- **Page**
10th CBSE math solution for exercise 5.1 part 1

This page 10th CBSE math solution for exercise 5.1 part 1 is going to provide you solution for every problems that you find in the exercise no 5.1 part 1

10th CBSE math solution for exercise 5.1 part 1

(1) In which of the following situations,does the list of numbers involved make an arithmetic progression,and why?

(i) The taxi fare each km when the fare is Rs.15 for the first km and Rs.8 for each additional km.

Solution:

From the above given information we come to know that,

Taxi fare for 1st km = 15

Taxi fare for 2nd km = 15 + 8 = 23

Taxi fare for 3rd km = 23 + 8 = 31

    15,23,31,.................

Every term of this sequence is 8 more than the previous term. This sequence clearly form an A.P


(ii) The amount of air present in a cylinder when a vacuum pump removes 1/4 of the air remaining in the cylinder at a time.

Solution:

Let "x" be the amount of air present in a cylinder

In each stroke vacuum pump removes 1/4 of the air remaining in the cylinder at a time.

In other words, after every stroke,only 1-(1/4) = (3/4) th part of air will remain.

Therefore the volumes will be x,(3x/4),(3x/4)²,,,,,,,,,

Therefore the common difference are not same in the above sequence.So this sequence is not A.P


(iii) The cost of digging a well after every meter of digging,when it costs Rs.150 for first meter and rises by Rs.50 for each subsequent meters.

- **Raw data**
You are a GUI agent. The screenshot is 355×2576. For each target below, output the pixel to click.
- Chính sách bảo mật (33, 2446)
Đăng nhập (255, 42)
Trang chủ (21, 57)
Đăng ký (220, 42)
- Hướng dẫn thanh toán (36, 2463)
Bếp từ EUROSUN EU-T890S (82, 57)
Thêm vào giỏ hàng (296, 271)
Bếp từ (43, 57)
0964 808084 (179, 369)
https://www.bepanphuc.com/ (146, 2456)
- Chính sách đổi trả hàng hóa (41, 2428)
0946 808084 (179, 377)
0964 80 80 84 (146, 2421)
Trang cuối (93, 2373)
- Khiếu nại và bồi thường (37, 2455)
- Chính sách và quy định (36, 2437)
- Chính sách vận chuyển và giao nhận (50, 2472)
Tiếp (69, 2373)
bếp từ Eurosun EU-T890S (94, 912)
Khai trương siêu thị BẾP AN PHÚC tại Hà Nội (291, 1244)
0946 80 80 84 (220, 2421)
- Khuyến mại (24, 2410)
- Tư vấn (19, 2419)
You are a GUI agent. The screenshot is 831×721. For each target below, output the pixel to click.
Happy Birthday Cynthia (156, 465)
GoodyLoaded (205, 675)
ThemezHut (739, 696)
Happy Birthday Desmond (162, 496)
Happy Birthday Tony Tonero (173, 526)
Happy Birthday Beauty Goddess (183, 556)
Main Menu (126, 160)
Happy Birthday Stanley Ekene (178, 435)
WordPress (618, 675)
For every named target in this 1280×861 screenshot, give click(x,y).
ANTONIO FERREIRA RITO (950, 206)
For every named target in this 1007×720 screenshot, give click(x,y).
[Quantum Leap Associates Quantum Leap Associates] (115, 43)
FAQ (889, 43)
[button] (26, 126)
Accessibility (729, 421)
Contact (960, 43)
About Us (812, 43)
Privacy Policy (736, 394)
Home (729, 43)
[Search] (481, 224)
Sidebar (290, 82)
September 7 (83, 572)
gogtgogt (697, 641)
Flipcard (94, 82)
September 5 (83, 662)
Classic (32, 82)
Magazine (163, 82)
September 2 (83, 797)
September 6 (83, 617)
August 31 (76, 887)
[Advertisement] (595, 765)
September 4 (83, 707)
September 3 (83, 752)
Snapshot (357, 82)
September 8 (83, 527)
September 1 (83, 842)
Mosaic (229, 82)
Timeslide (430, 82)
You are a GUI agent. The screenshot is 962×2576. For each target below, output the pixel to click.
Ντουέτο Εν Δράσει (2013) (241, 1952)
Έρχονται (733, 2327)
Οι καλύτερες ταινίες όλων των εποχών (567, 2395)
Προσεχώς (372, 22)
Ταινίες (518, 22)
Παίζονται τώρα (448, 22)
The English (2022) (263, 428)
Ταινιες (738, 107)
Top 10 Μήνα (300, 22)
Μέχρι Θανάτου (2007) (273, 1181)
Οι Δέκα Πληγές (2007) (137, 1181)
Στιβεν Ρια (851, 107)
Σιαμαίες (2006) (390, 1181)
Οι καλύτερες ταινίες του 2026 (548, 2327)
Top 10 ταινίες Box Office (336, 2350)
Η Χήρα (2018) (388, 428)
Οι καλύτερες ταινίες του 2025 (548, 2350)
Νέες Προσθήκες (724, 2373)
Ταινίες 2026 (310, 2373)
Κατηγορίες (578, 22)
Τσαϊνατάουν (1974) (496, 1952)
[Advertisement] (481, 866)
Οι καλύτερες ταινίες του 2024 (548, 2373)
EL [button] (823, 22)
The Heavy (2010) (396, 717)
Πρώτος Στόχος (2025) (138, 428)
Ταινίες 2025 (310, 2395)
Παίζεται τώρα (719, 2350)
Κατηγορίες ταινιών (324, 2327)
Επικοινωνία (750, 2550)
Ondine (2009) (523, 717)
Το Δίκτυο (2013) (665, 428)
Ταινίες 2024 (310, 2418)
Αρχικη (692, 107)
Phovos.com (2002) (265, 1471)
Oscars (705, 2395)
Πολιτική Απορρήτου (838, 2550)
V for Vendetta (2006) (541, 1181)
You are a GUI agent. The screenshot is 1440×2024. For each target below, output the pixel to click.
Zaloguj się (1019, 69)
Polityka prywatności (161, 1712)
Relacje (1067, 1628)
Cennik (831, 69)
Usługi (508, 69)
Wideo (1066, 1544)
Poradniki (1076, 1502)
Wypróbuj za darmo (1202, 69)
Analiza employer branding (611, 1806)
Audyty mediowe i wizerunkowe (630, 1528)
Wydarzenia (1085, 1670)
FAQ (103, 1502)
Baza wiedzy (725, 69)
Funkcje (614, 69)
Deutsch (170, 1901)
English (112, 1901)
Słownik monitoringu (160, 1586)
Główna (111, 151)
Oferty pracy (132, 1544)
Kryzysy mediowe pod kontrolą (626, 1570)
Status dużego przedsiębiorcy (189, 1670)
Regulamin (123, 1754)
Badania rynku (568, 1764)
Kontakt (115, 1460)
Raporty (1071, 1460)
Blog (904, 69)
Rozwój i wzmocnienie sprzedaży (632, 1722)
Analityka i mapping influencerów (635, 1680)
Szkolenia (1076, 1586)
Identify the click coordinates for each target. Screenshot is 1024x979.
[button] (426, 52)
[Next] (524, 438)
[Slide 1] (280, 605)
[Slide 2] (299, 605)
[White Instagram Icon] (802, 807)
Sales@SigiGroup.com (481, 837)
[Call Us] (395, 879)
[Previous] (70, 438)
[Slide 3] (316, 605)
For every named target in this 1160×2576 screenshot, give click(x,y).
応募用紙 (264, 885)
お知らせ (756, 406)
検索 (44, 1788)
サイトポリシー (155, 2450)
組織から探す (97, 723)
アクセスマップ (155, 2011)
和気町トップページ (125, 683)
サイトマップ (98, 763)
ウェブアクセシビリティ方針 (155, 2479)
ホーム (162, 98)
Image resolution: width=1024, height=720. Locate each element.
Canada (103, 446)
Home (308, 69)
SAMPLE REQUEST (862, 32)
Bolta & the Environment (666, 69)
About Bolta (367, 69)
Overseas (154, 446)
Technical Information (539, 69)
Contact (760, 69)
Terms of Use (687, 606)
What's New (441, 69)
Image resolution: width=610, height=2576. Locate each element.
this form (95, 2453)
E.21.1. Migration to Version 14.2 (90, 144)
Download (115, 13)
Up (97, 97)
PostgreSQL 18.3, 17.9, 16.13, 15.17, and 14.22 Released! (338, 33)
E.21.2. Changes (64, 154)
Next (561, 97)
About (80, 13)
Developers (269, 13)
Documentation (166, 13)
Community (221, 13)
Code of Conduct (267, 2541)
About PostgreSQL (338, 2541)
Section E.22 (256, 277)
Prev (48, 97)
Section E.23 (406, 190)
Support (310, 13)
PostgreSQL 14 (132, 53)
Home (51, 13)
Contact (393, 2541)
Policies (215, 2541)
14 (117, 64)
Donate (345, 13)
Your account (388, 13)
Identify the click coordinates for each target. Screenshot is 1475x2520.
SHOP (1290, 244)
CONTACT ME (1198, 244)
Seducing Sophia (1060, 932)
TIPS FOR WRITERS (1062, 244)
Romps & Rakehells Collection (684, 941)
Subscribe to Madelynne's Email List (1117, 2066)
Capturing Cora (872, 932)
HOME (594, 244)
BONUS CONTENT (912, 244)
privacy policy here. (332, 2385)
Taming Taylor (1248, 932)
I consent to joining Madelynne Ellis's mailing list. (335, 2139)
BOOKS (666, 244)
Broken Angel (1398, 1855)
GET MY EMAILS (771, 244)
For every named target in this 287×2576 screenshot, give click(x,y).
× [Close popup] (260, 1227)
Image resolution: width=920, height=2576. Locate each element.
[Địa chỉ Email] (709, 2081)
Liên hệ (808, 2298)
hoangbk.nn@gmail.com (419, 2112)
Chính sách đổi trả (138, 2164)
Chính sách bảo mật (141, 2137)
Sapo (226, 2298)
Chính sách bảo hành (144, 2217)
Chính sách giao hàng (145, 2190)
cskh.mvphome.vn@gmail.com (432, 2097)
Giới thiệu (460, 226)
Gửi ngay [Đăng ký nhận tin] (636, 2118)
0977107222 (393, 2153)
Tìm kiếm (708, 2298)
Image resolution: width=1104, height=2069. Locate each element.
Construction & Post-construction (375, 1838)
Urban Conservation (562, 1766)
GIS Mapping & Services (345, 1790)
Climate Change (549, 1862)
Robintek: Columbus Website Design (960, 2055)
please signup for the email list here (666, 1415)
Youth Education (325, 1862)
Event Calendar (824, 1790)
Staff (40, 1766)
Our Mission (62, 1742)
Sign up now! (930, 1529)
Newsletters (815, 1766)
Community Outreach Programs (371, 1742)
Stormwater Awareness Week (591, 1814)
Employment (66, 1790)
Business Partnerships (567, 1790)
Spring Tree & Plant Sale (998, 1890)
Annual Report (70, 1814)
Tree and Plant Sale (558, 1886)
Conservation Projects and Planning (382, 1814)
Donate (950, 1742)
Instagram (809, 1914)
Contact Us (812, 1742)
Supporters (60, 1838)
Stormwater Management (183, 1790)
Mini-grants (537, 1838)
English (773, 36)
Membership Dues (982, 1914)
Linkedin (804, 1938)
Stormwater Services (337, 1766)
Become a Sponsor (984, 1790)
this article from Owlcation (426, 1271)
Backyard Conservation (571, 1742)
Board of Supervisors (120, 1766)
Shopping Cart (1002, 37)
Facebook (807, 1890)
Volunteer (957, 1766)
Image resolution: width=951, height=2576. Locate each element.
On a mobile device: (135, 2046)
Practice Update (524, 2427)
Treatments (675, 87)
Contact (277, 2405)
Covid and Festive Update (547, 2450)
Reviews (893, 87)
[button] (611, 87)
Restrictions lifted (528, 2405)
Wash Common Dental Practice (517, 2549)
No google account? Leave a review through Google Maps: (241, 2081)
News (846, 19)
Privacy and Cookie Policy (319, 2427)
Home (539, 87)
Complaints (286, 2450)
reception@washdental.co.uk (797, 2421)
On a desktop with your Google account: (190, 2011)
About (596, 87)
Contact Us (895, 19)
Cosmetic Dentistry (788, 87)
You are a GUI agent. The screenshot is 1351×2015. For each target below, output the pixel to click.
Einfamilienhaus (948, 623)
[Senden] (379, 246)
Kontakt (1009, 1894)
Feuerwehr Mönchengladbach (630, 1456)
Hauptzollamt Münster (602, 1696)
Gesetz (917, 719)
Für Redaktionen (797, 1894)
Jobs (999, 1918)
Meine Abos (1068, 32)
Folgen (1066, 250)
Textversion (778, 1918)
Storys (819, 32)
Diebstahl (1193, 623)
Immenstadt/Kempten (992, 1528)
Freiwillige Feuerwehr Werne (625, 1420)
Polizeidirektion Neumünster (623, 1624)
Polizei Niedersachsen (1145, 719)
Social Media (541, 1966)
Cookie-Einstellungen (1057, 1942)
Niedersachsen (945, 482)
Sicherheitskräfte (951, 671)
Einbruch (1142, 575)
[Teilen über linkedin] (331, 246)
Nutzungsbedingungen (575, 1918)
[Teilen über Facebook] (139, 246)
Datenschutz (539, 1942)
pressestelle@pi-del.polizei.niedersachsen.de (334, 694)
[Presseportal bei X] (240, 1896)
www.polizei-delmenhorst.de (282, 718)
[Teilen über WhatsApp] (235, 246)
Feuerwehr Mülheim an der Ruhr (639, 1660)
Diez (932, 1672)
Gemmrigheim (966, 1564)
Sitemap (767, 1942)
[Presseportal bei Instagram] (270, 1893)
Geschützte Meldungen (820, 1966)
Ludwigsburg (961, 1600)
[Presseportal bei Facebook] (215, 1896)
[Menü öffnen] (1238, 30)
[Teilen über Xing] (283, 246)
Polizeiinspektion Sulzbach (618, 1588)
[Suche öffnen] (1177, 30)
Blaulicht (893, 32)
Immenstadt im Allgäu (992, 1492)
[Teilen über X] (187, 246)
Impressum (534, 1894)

- **Request 1**
Repeat the exercise 5.1 solution page word for word, from "(1) In which" to "each additional km.".
- **Request 2**
Write the next part of the exercise 5.1 solution page, picking up right after its last sentence.

- **Exercise response 1**
(1) In which of the following situations,does the list of numbers involved make an arithmetic progression,and why?

(i) The taxi fare each km when the fare is Rs.15 for the first km and Rs.8 for each additional km.

- **Exercise response 2**
Solution:

Cost of digging for the first meter = Rs.150

Cos t of digging for the second meter = 150 + 50

                                                       = Rs. 200

Cost of digging for the third meter = 200 + 50 

                                                     = Rs. 250

150,200,250,..............

Every term is 50 more than the previous term,since the common difference is same. It is A.P          


(iv) The amount of money in the account every year,when Rs.10000 is deposited at compound interest at 8% per annum.

Solution:

We know that if Rs P is deposited at r % compound interest per annum for n years, our money will be p[1+(r/100)]^n after n years.

Therefore, after every year, our money will be

10000(1.08),10000(1.08)²,10000(1.08)³,..............

Clearly, adjacent terms of this series do not have the same difference

between them. Therefore, this is not an A.P.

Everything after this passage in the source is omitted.